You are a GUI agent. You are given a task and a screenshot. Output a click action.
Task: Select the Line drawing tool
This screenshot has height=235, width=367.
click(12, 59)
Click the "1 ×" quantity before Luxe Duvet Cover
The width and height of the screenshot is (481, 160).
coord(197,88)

> Task objective
Can you copy every one of the records above word for word, line by line, without changing anything?

> Response to this exercise
You are a GUI agent. You are given a task and a screenshot. Output a click action.
Task: Select the Line drawing tool
This screenshot has height=235, width=367.
click(12, 59)
Click the "1 ×" quantity before Luxe Duvet Cover
The width and height of the screenshot is (481, 160).
coord(197,88)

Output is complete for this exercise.